The sparks fizzle out as quick as they appeared, no damage done. "I already wrecked this room once," he says, spreading his arms in a wide shrug. "They didn't give a shit. I mean, they made me fix it, but accidents happen."
He would assure her that they're not dealing with the Moderators here, and that no one will put her to death for being who she is, but he can't actually make that promise. She would be dead already if he hadn't negotiated her freedom from the dungeon, and Ronan can't even blame Ambrose for putting her there, because his evaluation was totally correct: Hennessy would destroy the Singularity if she could. Ronan is the only one here who's agreed to take that risk for the chance of changing her heart.
"Do you really want to?" he asks. "Go outside? I can show you how to do it."
no subject
She doesn't even entirely disagree with him on that front, which makes it hard to keep up a fight she doesn't stand a chance of winning here and now.
"Sure, why not. It's hardly the worst idea I've had this week."
She's already halfway out the door by the time she finishes talking, dropping the book back onto Ronan's bed in the process because she's not gonna read all that. But she pauses to ask the other burning question that's come up in the meantime.
"Please, please tell me you dreamt a bunch of two-headed frogs into the surly behemoth's bed?"
no subject
But he doesn't especially care to get into the details of what it was he did dream up. Hennessy will see right through it. She always does. She has a way of digging out his insecurities and infecting them with her own special brand of gloom. She'd done it with him and Adam, and worse still, she'd been right. If she hasn't figured it out already, she'll put together what he's done with Kylo and then she'll fucking —
Ronan takes a breath. No, he's not going to do her job for her. He doesn't have to let paranoia eat away at him. She's not going to turn Kylo against him, because she can't, and because she won't, now that Ronan can help her really understand magic.
"What do you wanna learn first?" he asks her as he leads the way down the stairwell. "It doesn't have to be lightning. I've been practicing a bunch of stuff. We can figure out something new together."
no subject
She considers his question seriously on the way outside, at least temporarily setting aside the petulant desire to smash whatever stubbornly remained of their friendship. She's the picture of restraint. Really.

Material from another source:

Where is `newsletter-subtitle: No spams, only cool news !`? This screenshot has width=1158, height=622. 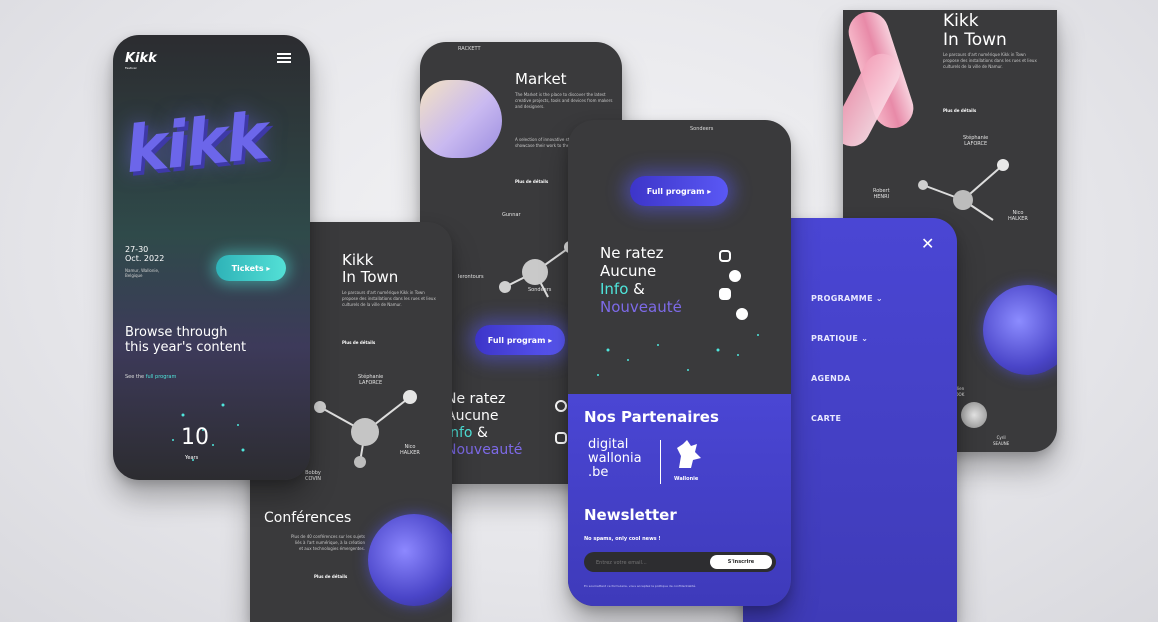 newsletter-subtitle: No spams, only cool news ! is located at coordinates (622, 539).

"Does it have to be elemental? Or can we try something like we did with the Burrito? Something to encourage people not to notice me so easily?"
It's probably funny coming from someone who dresses specifically to command attention, but there's a strategy behind it. If they're looking at her clothes they're not noticing anything that might actually betray her intentions. She wants to direct attention, not merely draw it.
no subject
Rather, he likes that Hennessy's entertaining the question. Ronan isn't particularly thrilled by the prospect of an invisible Hennessy, because an invisible enemy is — as they've both already proven with Burrito — the most dangerous kind of enemy. Their car had been impossible to perceive and therefore impossible to defend against. If Hennessy truly learns to conceal herself, he'll be as helpless against her as the Moderators were against the three of them.
He's already promised to help her, though, so he takes a detour at the landing to make for the library. He's not a huge fan of books, himself, but he couldn't possibly memorize every spell that's ever been developed.
"There's gotta be something that'll do the trick," he says as he kicks open the door to the library. "We just have to dig."
no subject
She picks a shelf and runs a finger along the spines of the neatly arranged books, reading off topics as she goes.
"Scrying... sigils... lesser summoning...? I've changed my mind. I absolutely require a tiny little demon to keep me company and tell me all about hell so I'm properly prepared for when I go there."
Her sentence ends up in a slightly sing-song tone that's indicative of nothing so much as her own distaste for silence, and the fact that poking around an actual magic library is a little too weird for comfort even if her curiosity is well and truly piqued.